======== EXCERPTED PASSAGE ========

Manager Terry Francona has the benefit of guiding players that will be in the fold for years to come.
“I think it’s terrific. I’m thrilled for the players,” Francona said. “I think we’re trying to have a place, a team here where players enjoy playing the game right and through that comes a lot of wins and with that comes fans being proud of their team. That would be the formula.”
Danny Salazar, Friday’s starting pitcher, had no problem with the careful approach the Indians took with him this spring. Cleveland delayed Salazar’s debut and limited his innings count this exhibition season, and has actually been handling him with care since he underwent reconstructive elbow surgery at the end of 2010.
“They told me in the beginning, the program for me, and I agree with that,” said Salazar, who tossed a career-high 144 innings last year. “They know more than me. They have more experience. They know what is good for me. I’m healthy, strong. That’s all that matters. I’m ready for the season.”
At 24, Salazar is the youngest Cleveland pitcher to start the home opener since a 21-year-old Dennis Eckersley in 1976. He fell short of becoming the youngest Indians pitcher to record a win in the home opener since Bob Feller did it in 1939 at the age of 20.
Michael Bourn (left hamstring strain) was scheduled to begin a rehab assignment with Triple-A Columbus on Friday after the Clippers’ home opener was rained out Thursday. He was expected to play Friday and Saturday if weather permits.
“We reserve the right to use some judgment there,” Francona said of Bourn, who will most likely be activated from the disabled list sometime next week.
Giambi (rib fracture) has been hitting in the cages but the Indians haven’t announced a timetable for his return from the disabled list. He traveled with the team to Oakland and was announced during pregame festivities Friday.
The Indians got their first experience of MLB’s expanded replay in a variety of ways during their season-opening trip to Oakland. Cleveland had a pair of plays at the plate reviewed and a Mike Aviles stolen base attempt that was reversed in the Indians’ favor.
Francona called the new replay rules a work in progress.
“I do think the more comfortable we get with it the better we will handle it,” he said. “It’s in place to make the game better, so hopefully that’s what happens and things don’t get in the way along the way.”
“I love it,” Giambi said. “We have the technology, why not take advantage of it? I think it really helps out the umpires. They’ve always been put in that position where they can never win. I think it’s really helped the game out.”
- The Indians entered Friday with a 58-55 all-time record in home openers and a 10-10 mark in openers at Jacobs/Progressive Field.
- Former Cleveland manager Mike Hargrove threw out the ceremonial first pitch to his former player and current first base coach Sandy Alomar.
- A moment of silence was observed for former broadcaster Mike Hegan, who passed away on Christmas Day.

======== EXERCISE DATA ========

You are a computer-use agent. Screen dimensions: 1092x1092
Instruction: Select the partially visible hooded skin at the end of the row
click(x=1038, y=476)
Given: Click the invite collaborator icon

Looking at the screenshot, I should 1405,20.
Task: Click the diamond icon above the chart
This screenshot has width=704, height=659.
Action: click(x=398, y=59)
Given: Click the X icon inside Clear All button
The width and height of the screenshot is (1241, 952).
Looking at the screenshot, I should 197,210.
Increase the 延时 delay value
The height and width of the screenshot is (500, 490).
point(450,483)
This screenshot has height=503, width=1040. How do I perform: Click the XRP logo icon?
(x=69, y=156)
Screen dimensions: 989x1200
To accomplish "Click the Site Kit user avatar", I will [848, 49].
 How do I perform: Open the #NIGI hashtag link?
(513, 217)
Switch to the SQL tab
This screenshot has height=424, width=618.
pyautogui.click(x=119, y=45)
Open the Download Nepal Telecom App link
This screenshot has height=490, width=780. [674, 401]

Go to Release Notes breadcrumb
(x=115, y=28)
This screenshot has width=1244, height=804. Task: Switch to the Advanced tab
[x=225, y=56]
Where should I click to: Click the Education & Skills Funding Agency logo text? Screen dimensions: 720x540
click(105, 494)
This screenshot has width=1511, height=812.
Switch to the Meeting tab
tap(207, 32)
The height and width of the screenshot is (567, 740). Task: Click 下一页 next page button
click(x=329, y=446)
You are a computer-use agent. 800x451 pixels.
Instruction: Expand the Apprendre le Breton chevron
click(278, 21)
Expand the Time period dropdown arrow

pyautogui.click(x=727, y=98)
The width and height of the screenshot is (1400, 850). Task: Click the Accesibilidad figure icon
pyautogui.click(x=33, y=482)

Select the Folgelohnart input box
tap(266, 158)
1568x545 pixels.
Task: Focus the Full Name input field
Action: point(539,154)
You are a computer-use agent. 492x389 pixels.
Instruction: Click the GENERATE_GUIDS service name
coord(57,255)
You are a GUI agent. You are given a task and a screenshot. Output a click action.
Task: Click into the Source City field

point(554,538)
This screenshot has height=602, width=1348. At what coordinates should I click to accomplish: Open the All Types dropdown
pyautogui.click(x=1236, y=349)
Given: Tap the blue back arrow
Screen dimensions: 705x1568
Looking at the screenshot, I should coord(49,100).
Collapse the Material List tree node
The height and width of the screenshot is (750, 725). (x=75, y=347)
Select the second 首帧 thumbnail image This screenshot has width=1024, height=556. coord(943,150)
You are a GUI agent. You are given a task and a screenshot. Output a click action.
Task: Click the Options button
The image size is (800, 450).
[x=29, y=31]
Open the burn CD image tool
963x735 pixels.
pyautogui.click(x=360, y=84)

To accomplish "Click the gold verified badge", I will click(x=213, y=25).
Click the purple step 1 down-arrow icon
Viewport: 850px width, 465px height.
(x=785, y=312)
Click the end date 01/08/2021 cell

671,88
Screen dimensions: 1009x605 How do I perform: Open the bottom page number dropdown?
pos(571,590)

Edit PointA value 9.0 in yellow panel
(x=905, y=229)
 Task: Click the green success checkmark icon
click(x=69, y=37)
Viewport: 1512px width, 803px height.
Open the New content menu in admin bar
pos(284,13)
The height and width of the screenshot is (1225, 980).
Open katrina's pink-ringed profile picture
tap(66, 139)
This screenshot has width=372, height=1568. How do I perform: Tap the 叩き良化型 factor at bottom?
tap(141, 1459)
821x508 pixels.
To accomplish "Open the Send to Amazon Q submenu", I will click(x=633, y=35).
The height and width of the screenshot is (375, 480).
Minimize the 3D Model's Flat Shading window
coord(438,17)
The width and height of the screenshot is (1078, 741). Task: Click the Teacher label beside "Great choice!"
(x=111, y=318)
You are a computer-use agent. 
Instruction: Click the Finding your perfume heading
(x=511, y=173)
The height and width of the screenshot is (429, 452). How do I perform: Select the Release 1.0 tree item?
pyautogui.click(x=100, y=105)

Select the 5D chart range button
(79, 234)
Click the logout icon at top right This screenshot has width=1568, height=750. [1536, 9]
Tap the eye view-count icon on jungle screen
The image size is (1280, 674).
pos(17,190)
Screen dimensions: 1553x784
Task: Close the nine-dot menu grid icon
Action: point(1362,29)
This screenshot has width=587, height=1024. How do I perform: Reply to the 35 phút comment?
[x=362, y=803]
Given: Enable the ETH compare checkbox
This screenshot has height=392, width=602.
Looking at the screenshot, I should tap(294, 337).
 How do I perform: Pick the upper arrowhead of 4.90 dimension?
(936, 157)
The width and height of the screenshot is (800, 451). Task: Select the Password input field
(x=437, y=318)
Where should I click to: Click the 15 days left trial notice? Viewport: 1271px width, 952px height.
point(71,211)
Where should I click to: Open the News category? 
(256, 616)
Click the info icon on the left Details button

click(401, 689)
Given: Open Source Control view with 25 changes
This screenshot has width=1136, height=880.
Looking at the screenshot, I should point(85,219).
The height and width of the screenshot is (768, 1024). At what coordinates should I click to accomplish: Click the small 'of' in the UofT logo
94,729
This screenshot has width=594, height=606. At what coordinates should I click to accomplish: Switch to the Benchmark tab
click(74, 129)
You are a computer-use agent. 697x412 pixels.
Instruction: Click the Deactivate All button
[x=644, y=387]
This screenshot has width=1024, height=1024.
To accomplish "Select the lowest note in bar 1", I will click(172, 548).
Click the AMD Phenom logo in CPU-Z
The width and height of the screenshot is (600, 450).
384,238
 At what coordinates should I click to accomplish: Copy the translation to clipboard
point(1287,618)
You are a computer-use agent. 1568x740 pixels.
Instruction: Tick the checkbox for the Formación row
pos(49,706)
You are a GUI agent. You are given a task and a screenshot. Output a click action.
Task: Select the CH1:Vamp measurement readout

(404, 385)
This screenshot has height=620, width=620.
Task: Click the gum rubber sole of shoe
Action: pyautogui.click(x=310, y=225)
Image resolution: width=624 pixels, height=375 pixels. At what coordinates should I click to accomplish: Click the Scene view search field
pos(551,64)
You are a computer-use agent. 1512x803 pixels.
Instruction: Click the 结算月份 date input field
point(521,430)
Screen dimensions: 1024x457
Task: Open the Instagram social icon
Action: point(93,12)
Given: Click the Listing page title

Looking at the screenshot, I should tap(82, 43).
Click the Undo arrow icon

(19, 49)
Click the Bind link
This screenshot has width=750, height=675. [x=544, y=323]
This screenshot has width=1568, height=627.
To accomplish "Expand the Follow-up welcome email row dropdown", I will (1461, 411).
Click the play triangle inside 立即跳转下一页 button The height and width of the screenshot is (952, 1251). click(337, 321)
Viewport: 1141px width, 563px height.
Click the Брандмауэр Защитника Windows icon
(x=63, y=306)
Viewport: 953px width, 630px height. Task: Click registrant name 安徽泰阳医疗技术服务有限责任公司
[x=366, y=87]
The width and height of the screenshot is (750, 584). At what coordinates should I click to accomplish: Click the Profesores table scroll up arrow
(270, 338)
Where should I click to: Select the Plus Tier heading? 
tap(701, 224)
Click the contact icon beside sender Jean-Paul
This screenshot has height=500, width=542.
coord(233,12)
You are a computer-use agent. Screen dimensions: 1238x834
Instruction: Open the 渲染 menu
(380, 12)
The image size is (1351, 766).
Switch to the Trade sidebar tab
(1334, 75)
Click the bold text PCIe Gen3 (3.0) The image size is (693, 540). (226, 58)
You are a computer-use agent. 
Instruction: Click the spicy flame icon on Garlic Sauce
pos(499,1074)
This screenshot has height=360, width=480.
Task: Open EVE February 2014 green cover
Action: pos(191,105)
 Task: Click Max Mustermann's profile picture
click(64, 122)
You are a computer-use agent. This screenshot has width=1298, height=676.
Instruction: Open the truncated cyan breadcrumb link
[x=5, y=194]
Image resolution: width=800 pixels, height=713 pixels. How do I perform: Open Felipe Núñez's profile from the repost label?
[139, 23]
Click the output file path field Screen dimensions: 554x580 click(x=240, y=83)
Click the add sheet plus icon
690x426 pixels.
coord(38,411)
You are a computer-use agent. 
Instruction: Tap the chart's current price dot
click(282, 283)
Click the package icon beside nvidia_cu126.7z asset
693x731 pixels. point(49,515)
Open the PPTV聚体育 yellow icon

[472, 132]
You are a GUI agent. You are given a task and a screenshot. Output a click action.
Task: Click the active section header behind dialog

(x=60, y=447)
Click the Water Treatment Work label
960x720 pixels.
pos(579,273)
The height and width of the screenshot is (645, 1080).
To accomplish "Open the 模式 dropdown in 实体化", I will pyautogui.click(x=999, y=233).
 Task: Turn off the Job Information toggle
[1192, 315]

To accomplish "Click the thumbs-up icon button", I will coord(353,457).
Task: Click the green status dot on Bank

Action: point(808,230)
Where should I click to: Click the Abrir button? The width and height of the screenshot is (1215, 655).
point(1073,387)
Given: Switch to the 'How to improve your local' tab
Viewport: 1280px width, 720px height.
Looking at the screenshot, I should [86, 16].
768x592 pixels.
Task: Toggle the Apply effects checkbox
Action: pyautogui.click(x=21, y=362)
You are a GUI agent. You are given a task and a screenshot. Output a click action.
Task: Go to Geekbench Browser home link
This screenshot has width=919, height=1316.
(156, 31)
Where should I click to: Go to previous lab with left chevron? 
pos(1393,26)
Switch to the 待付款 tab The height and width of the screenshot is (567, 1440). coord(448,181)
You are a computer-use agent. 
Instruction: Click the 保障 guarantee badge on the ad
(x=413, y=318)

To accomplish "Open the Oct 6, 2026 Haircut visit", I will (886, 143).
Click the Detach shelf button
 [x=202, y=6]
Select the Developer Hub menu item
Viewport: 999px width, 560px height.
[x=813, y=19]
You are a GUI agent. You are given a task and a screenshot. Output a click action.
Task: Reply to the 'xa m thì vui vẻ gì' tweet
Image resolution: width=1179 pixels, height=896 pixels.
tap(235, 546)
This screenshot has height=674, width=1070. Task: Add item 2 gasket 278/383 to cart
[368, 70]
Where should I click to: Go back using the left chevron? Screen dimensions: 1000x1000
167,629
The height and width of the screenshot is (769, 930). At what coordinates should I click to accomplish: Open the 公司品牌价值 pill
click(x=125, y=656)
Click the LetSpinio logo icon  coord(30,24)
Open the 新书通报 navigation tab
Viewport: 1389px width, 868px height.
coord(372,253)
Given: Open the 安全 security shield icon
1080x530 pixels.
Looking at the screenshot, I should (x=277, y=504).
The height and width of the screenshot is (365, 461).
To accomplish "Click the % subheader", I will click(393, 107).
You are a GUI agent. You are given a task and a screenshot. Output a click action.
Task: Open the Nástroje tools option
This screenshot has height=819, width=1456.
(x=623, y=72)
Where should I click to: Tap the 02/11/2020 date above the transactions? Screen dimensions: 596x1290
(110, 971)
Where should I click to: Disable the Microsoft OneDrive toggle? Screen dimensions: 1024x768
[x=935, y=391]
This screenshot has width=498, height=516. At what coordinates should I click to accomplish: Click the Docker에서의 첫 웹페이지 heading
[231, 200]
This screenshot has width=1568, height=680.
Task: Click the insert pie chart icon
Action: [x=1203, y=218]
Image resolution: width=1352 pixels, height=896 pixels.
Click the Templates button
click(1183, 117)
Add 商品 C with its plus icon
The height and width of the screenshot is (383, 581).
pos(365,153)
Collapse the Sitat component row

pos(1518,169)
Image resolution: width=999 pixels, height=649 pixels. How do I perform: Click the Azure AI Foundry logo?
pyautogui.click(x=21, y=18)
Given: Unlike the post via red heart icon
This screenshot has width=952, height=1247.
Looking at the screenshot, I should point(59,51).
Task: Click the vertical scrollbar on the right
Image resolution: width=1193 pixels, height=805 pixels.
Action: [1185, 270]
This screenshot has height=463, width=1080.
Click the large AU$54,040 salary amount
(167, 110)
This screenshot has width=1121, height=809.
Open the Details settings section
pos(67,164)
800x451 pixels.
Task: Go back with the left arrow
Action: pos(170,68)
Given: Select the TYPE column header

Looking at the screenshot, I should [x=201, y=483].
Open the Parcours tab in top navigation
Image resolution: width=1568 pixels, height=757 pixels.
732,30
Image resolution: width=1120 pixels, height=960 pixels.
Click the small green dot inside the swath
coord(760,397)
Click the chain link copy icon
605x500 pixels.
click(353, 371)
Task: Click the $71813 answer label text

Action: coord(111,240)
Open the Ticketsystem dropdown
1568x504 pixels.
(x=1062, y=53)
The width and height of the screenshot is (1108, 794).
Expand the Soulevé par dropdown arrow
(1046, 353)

========

(TASK TO CARRY OUT) From the baseball report above, write out word for word the part that begins with "At 24, Salazar" and ends with "pregame festivities Friday.".

(PROBLEM SOLUTION)
At 24, Salazar is the youngest Cleveland pitcher to start the home opener since a 21-year-old Dennis Eckersley in 1976. He fell short of becoming the youngest Indians pitcher to record a win in the home opener since Bob Feller did it in 1939 at the age of 20.
Michael Bourn (left hamstring strain) was scheduled to begin a rehab assignment with Triple-A Columbus on Friday after the Clippers’ home opener was rained out Thursday. He was expected to play Friday and Saturday if weather permits.
“We reserve the right to use some judgment there,” Francona said of Bourn, who will most likely be activated from the disabled list sometime next week.
Giambi (rib fracture) has been hitting in the cages but the Indians haven’t announced a timetable for his return from the disabled list. He traveled with the team to Oakland and was announced during pregame festivities Friday.